Perhaps if the patient was going to be in observation status and responsible for a large portion of the bill he/she decided not to stay. Obviously I don't know the background or decisional status of the patient but just a thought.

Oh, I could tell stories, but will resist, as my area is a little too small and identifiable. Basically everything everyone else here has mentioned, I've had a similar experience.

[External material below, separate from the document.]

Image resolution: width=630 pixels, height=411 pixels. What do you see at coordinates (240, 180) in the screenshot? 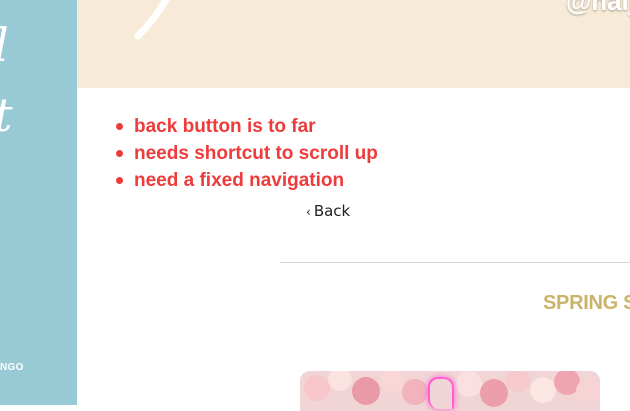
I see `feedback-note-text: need a fixed navigation` at bounding box center [240, 180].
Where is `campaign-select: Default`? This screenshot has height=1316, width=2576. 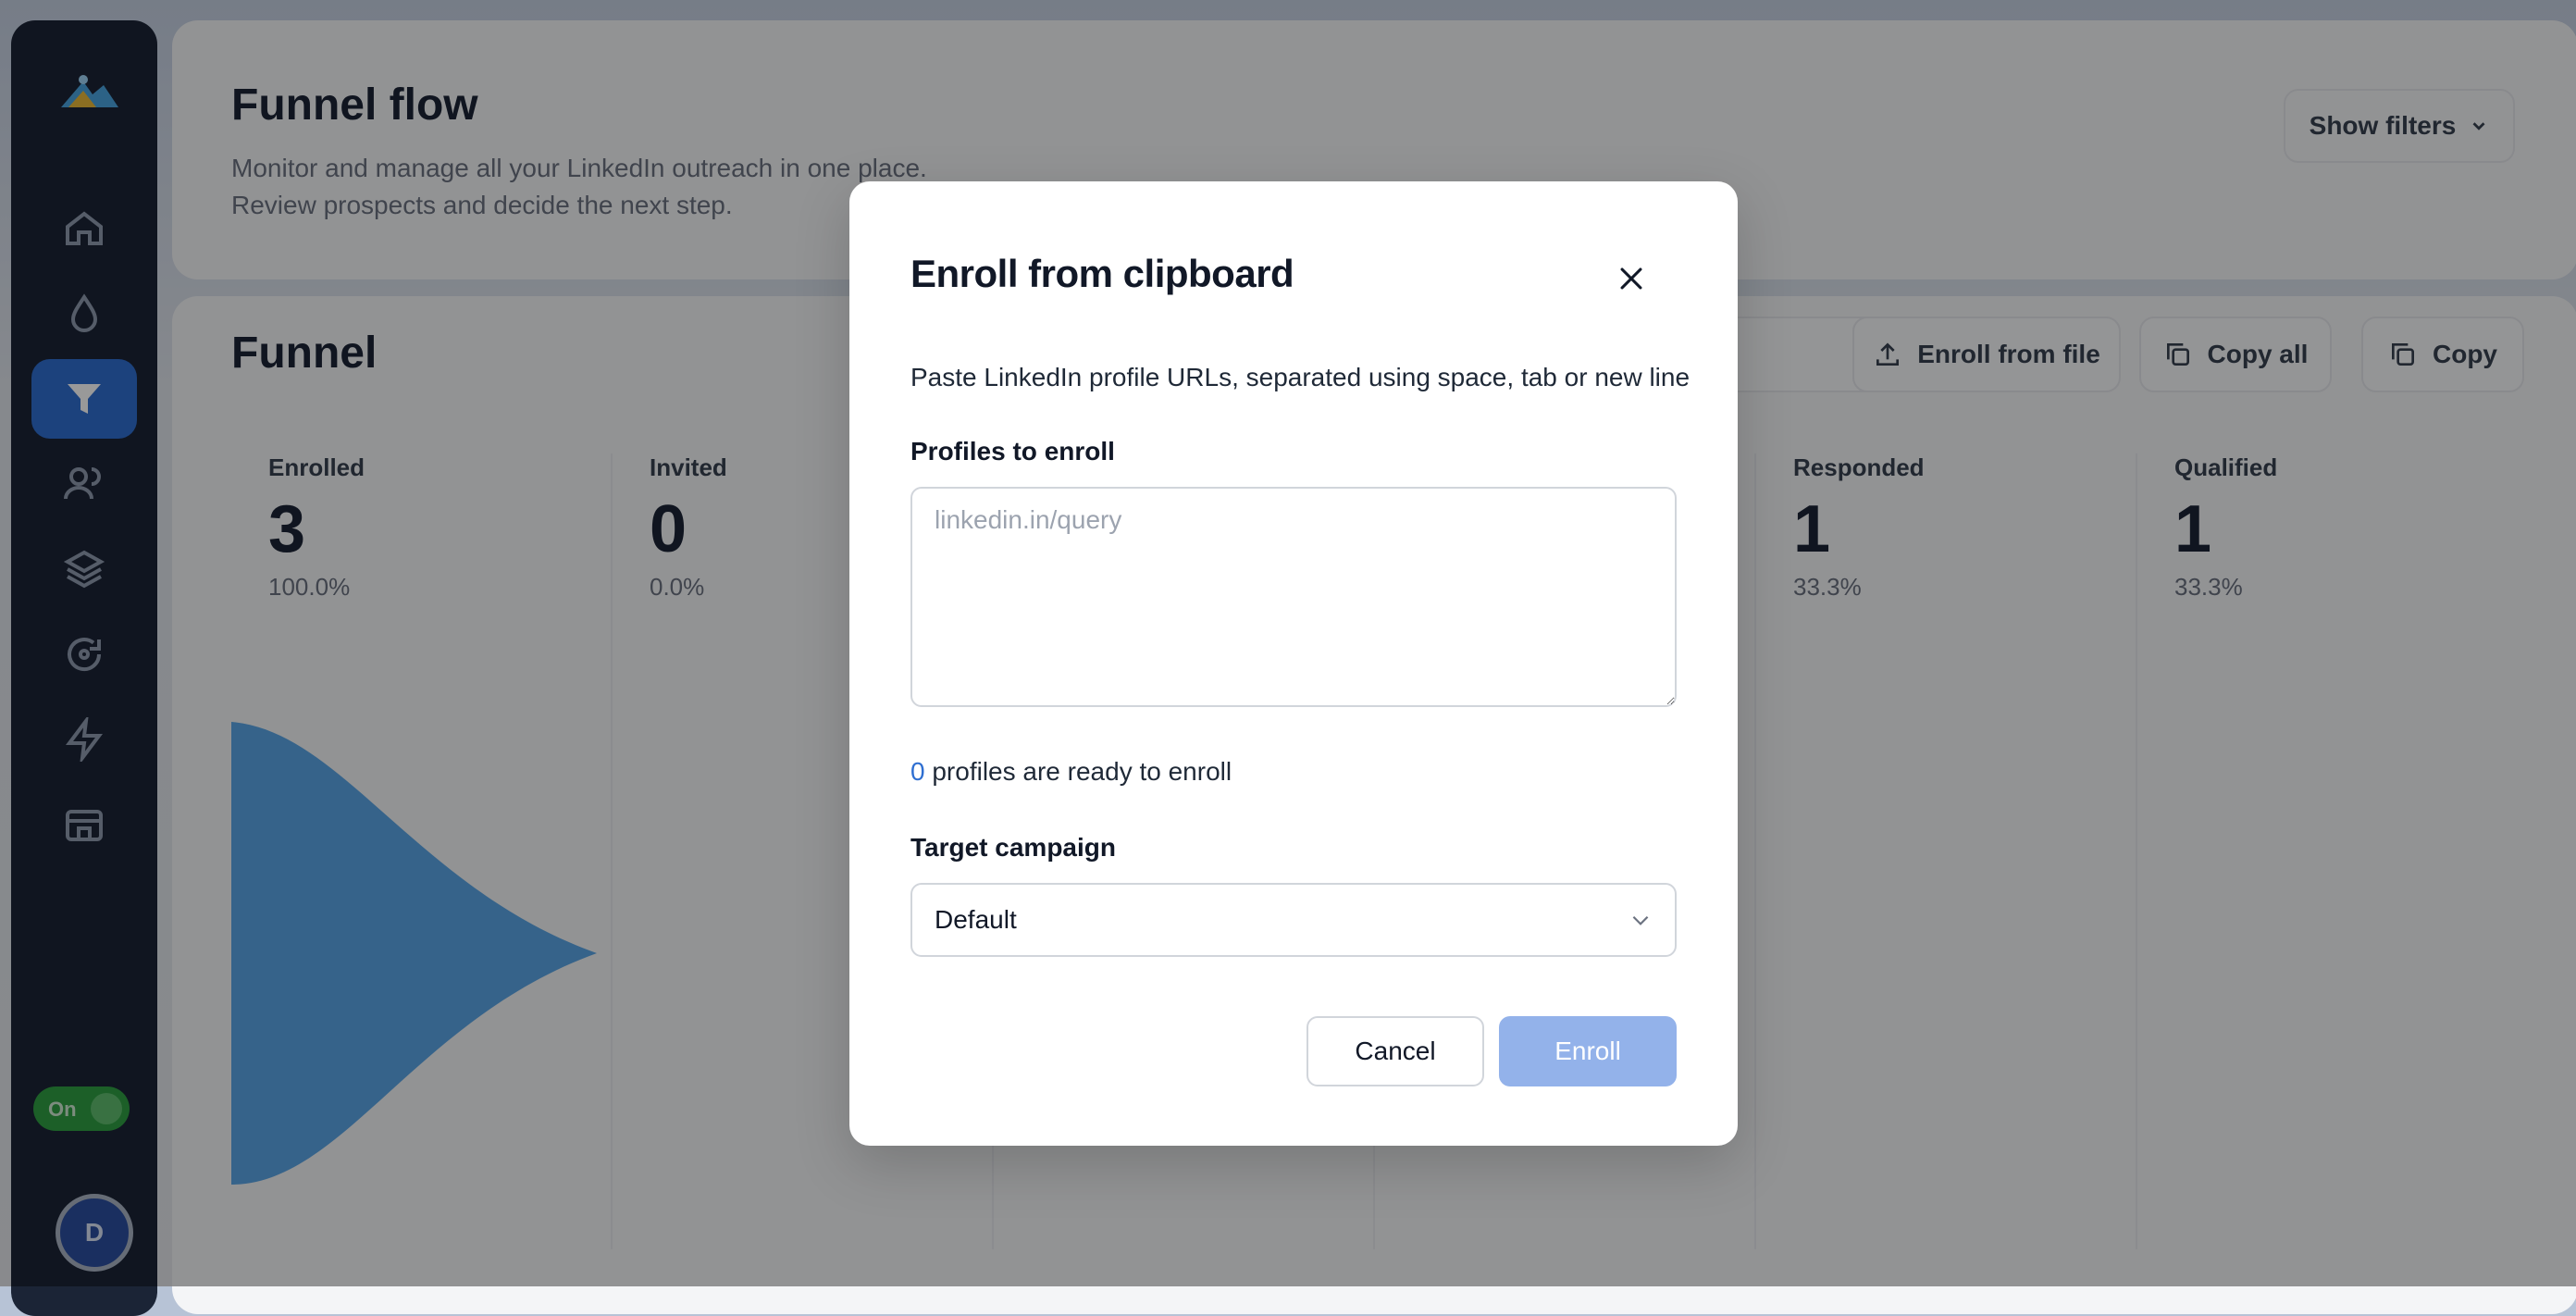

I've found that a lot of emergency staff are not particularly aware of the limitations of LTC, and therefore don't understand why we err on the side of caution. This is based both on conversation with people local to me and online. They see a facility that has doctors and nurses on staff and assume this means we have resources similar to a hospital, when we don't. It's a facility for people with complex needs, but who are overall stable. The local paramedics were shocked to learn our facility does not have an AED (I was shocked to learn this when I started, but they've been picking up residents from our facility for a decade!). ER nurses always seem surprised to learn we don't have a doctor (or lab, or an EKG, or radiology) in-house at all times. Yes, I can get all these in-house (though not all facilities can), but depending on the day of the week, it may be anywhere from several hours to days - not appropriate in a situation that seems emergent.

I've also seen ER staff (in this case, online - I've never heard these sentiments from anyone I've talked to in person) who hold the opinion that LTC residents inherently have no quality of life and should all be on comfort care. I suspect this attitude also leads to an underestimation of mental capacity. Yes, this resident has a diagnosis of dementia, but they're normally AOx2 and perfectly able to hold reasonable conversations, not unresponsive, so unresponsive represents a significant change from baseline.